Artists from other periods of time were of interest to LeWitt. Nineteenth- century woodblock prints from Japan were his earliest acquisitions, made when he was serving in the US Army during the Korean War. These prints with their flattened forms, black outlines and vibrant colours appealed to LeWitt who had studied printmaking and designed posters while in the armed service. He also collected modernist photography, acquiring prints by Karl Blossfeldt, Albert Renger-Patzsch, August Sander and others.

The matter-of-fact quality of these black-and-white prints and their exploration of typology were characteristic of LeWitt’s own approach to photography. In his photobook Autobiography (1980), shown here as framed prints, LeWitt documented his downtown Manhattan loft, its architectural details and his possessions in more than 1,000 images, usually nine per page, arranged in grid. 

Martin Parr 

Martin Parr's collections. Magnificent Obsessions: The Artist as Collector, Barbican Art Gallery. ©Peter MacDiarmid, Getty Images

Martin Parr's artwork. Magnificent Obsessions: The Artist as Collector, Barbican Art Gallery. ©Peter MacDiarmid, Getty Images

Photographer MARTIN PARR (b. 1952) is drawn to the eccentric and the odd. Time and again he has taken tourism as his subject and travelled to the world's most saturated sights. He focuses on the manic behaviours of the sightseer: the herd-like tour groups, the compulsive acquisition of photographs and souvenirs.

Parr himself is also an avid collector of kitsch souvenirs. An expansive collection centres on products with the portraits of dictators and political figures, revealing the intersection of the political and the everyday. In a related vein, a recent obsession is Soviet space dog memorabilia. Urban strays sent to space during the 1950s and 1960s, the space dogs' trajectory from the streets to the stars made them symbols of utopian progress across the USSR, although some died in orbit. Fifty years later these strange objects are left as the remnants of a distant era.

While working in a Butlin's holiday camp in the 1970s, Parr started a major collection of postcards that now spans the 20th century. Early black-and-white examples convey news stories to the receiver, of both local interest (freak hailstorms, lightning strikes) and international importance (World War 1). With the introduction of colour in the 1950s, the tourist postcard as we know it was born: "wish you were here" images that fabricate an idealised vision of international travel. Ranging from the boring to the bizarre, the exotic to the everyday, Parr's extensive collection forms a rich visual archive of modern tourism. 

Andy Warhol 

Andy Wharhol's cookie jars collection. Magnificent Obsessions: The Artist as Collector, Barbican Art Gallery. ©Peter MacDiarmid, Getty Images

Andy Warhol's artwork. Magnificent Obsessions: The Artist as Collector, Barbican Art Gallery. ©Peter MacDiarmid, Getty Images

A year after the death of Andy Warhol (1928-87), Sotheby's orchestrated a sale of the artist's voluminous collection in New York. There was an incredible 10,000 lots, and the auction lasted 10 days. Warhol was an obsessive collector of almost everything: he had an impressive collection of folk art, antique chairs, Art Deco furnishings, Native American artefacts, jewellery and fine art; but he also hoarded mass-produced collectibles and ephemera bought from flea markets and thrift stores.

He had little desire to impose order on his objects and was unconcerned with theor display. Once bought, they were discarded in a corner or closet in his Manhattan townhouse, often still in their bags or wrapping. He was excoted by the aqcuisition and possession of things, rather than their use or appreciation.

[INFORMATION SUPPLIED]
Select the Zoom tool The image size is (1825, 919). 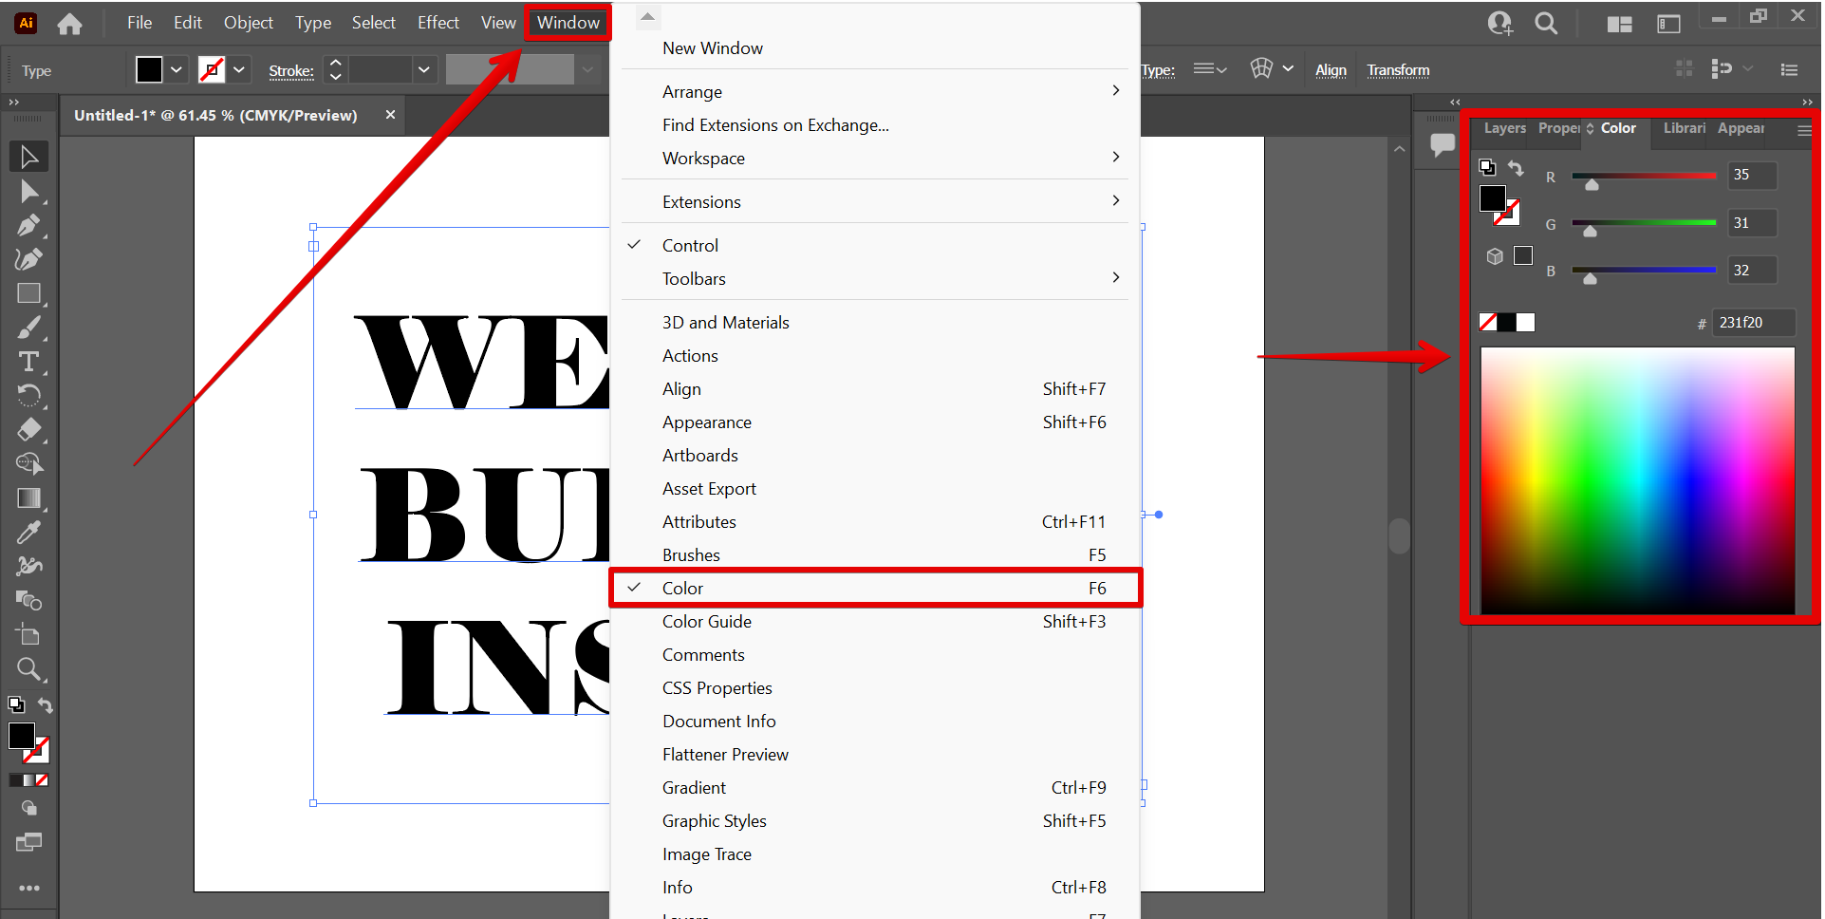click(28, 669)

[EXERCISE INSTRUCTIONS]
1/ In the passage on artists as collectors, why did the Soviet space dogs become symbols of utopian progress across the USSR?
2/ According to the passage on artists as collectors, how many lots were in the Sotheby's sale of Warhol's collection?

[TASK RESPONSES]
1/ They had been urban strays who were sent to space in the 1950s and 1960s. That journey from the streets to the stars made them symbols of utopian progress.

2/ 10,000 lots.